Love-Parade-Videos Großes Kino für den Chef
Trieb ihn sein Jagdinstinkt? Ein hoher Duisburger Kriminalbeamter hat sich nach SPIEGEL-ONLINE-Informationen sichergestellte Love-Parade-Videos angeschaut, obschon er dafür nicht zuständig war. Sein Vorgesetzter findet das dennoch "unproblematisch".
Duisburg - Es geschah im vierten Stock des Duisburger Polizeipräsidiums, dort, wo das Kriminalkommissariat 31 seine verwinkelten Büros hat. Die Beamten der Spezialdienststelle, eigentlich zuständig für Computerkriminalität, hatten bereits zwei Tage nach der Katastrophe Videobilder aus den Love-Parade-Tunneln sichergestellt. Mit Hilfe dieser Aufnahmen sollte nun rekonstruiert werden, was den Tod von 21 Menschen verursacht hatte und ob der Polizei bei dem Großeinsatz entscheidende Fehler unterlaufen waren.
Wenngleich der Duisburger Behördenleitung zu diesem Zeitpunkt längst klar war, dass aus Gründen der Unabhängigkeit die weiteren Ermittlungen in Köln geführt werden würden, ließ sich nach SPIEGEL-ONLINE-Informationen dennoch ein hochrangiger Kriminalist eine fast einstündige Privatvorführung des Videomaterials geben. Zwei Beamte wurden dazu an diesem 26. Juli um 14 Uhr aus dem Raum komplimentiert, der Dienststellenleiter und der Chefauswerter des Kommissariats durften bleiben.

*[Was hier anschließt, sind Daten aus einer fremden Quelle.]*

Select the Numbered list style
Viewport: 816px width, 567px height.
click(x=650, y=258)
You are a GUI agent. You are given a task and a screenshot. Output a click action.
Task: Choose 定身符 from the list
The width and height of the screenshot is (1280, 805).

"Ich halte dieses Vorgehen für hochproblematisch", sagte ein mit dem Vorgang vertrauter Polizist, der namentlich nicht genannt werden möchte, zu SPIEGEL ONLINE. "Wir hatten keinen Ermittlungsauftrag und hätten uns das nicht ansehen dürfen." Ein Sprecher der Staatsanwaltschaft erklärte auf Anfrage, seines Wissens seien die Duisburger Ermittler nicht mit der Auswertung der Videobilder betraut worden.
Der kommissarische Duisburger Polizeipräsident teilte SPIEGEL ONLINE hingegen mit, ein Teil des am 26. Juli beschlagnahmten Videomaterials sei tatsächlich an diesem Tag angesehen worden. Darüber gebe es einen Vermerk. Einen Tag später habe es dann eine erneute Vorführung gegeben, diesmal "im Beisein des Leiters der Ermittlungsgruppe 'Love Parade'" aus Köln.
Die Sichtung sei jedoch insgesamt "unproblematisch" gewesen, weil sie "dem Bemühen einer umfassenden Berichterstattung" an das Innenministerium gedient habe, schrieb der Leitende Regierungsdirektor Detlef von Schmeling.
Das jedoch erscheint zweifelhaft. Denn zu diesem Zeitpunkt war die Duisburger Polizei gar nicht mehr zuständig für die Love-Parade-Recherchen, galt es doch, auch ihre eigene Arbeit zu hinterfragen.
"Fernmündliche Vorabsprachen"
Nach Auskunft des nordrhein-westfälischen Innenministeriums hatte es deshalb am Vormittag des 26. Juli, also zwei Tage nach dem Unglück und wenige Stunden vor der fragwürdigen Duisburger Videositzung, "fernmündliche Vorabsprachen" darüber gegeben, dass Köln die Love-Parade-Ermittlungen führen würde.
In einer E-Mail Schmelings vom 26. Juli, die unter anderem an die Führungsstelle der Duisburger Kriminalpolizei ging, heißt es dazu: "Das Innenministerium hat heute um 11 Uhr durch mündlichen Erlass ( ) die Zuständigkeit für die Ermittlungen auf das PP (Polizeipräsidium; d. Red.) Köln übertragen."
Auch der betreffende Kriminalist wird das - vor seiner Sondervorstellung im vierten Stock - gewusst haben.
Keiner der empörten Duisburger Beamten geht gleichwohl davon aus, dass die Aufnahmen in der Runde manipuliert worden sind. Wahrscheinlich wollte der leitende Beamte auch eher wissen denn vertuschen. Er gilt als erbitterter Widersacher des für den Love-Parade-Einsatz verantwortlichen Polizeiführers, der sich nach der Katastrophe krankgemeldet hat.
Womöglich suchte der Chefermittler nach Belastendem - auch ohne Auftrag.